What the task requires: Return the lines below exactly, starting with the line that contains "Task: Delete the 11:39 message from 10086" and stopping after the last line.

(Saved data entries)
+++
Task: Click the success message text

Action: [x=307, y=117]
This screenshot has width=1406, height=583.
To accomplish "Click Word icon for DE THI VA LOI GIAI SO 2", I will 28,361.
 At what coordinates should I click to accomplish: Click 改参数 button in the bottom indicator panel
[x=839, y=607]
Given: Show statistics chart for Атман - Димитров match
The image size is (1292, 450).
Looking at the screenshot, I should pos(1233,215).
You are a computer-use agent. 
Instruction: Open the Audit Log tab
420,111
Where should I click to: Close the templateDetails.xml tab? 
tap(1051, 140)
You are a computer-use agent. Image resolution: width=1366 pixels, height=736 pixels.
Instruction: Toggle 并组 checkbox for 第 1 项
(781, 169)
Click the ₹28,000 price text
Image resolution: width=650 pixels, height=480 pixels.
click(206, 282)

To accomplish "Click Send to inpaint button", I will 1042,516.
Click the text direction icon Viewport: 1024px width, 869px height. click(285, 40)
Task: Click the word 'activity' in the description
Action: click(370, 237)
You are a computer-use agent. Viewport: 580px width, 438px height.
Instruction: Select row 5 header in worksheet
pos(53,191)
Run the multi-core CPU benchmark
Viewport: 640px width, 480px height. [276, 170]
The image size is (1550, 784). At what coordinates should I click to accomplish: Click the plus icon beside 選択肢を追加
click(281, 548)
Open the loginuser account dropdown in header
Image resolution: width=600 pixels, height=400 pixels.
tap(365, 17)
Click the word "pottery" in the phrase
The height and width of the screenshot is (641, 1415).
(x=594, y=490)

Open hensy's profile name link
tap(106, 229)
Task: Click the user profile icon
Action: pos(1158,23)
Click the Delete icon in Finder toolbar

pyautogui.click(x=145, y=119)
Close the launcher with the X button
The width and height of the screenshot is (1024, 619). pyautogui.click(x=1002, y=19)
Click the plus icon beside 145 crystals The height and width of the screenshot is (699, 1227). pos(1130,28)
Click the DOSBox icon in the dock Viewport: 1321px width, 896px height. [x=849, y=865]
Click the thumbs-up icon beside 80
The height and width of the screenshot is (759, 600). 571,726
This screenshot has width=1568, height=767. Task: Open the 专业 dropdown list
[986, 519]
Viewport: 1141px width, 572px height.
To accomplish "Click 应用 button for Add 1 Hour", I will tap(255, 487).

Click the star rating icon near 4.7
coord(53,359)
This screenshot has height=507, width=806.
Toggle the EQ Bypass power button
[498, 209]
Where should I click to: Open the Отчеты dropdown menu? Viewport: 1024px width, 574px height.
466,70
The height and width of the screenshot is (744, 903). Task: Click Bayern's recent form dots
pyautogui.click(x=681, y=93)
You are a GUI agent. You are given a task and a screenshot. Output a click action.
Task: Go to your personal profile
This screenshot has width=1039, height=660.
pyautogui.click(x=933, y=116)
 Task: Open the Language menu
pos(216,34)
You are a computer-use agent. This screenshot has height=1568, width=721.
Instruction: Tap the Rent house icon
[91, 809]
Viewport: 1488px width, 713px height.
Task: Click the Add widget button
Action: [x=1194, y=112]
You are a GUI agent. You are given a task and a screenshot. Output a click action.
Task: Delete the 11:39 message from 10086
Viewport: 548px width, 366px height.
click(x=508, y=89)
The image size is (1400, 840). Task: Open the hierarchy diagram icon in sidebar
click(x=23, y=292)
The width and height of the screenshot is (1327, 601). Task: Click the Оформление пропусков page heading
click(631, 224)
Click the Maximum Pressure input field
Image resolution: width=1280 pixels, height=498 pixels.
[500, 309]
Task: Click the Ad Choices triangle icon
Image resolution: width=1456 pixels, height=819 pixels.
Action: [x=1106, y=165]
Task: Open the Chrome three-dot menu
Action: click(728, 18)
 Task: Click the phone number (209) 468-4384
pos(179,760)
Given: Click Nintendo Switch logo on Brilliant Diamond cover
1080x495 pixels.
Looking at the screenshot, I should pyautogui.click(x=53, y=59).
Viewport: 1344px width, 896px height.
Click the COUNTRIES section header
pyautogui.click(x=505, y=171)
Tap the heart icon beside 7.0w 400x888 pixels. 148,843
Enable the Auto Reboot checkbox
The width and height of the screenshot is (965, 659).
+++
Response below:
Task: Delete the 11:39 message from 10086
Viewport: 548px width, 366px height.
click(x=508, y=89)
The image size is (1400, 840). Task: Open the hierarchy diagram icon in sidebar
click(x=23, y=292)
The width and height of the screenshot is (1327, 601). Task: Click the Оформление пропусков page heading
click(631, 224)
Click the Maximum Pressure input field
Image resolution: width=1280 pixels, height=498 pixels.
[500, 309]
Task: Click the Ad Choices triangle icon
Image resolution: width=1456 pixels, height=819 pixels.
Action: [x=1106, y=165]
Task: Open the Chrome three-dot menu
Action: click(728, 18)
 Task: Click the phone number (209) 468-4384
pos(179,760)
Given: Click Nintendo Switch logo on Brilliant Diamond cover
1080x495 pixels.
Looking at the screenshot, I should pyautogui.click(x=53, y=59).
Viewport: 1344px width, 896px height.
Click the COUNTRIES section header
pyautogui.click(x=505, y=171)
Tap the heart icon beside 7.0w 400x888 pixels. 148,843
Enable the Auto Reboot checkbox
The width and height of the screenshot is (965, 659).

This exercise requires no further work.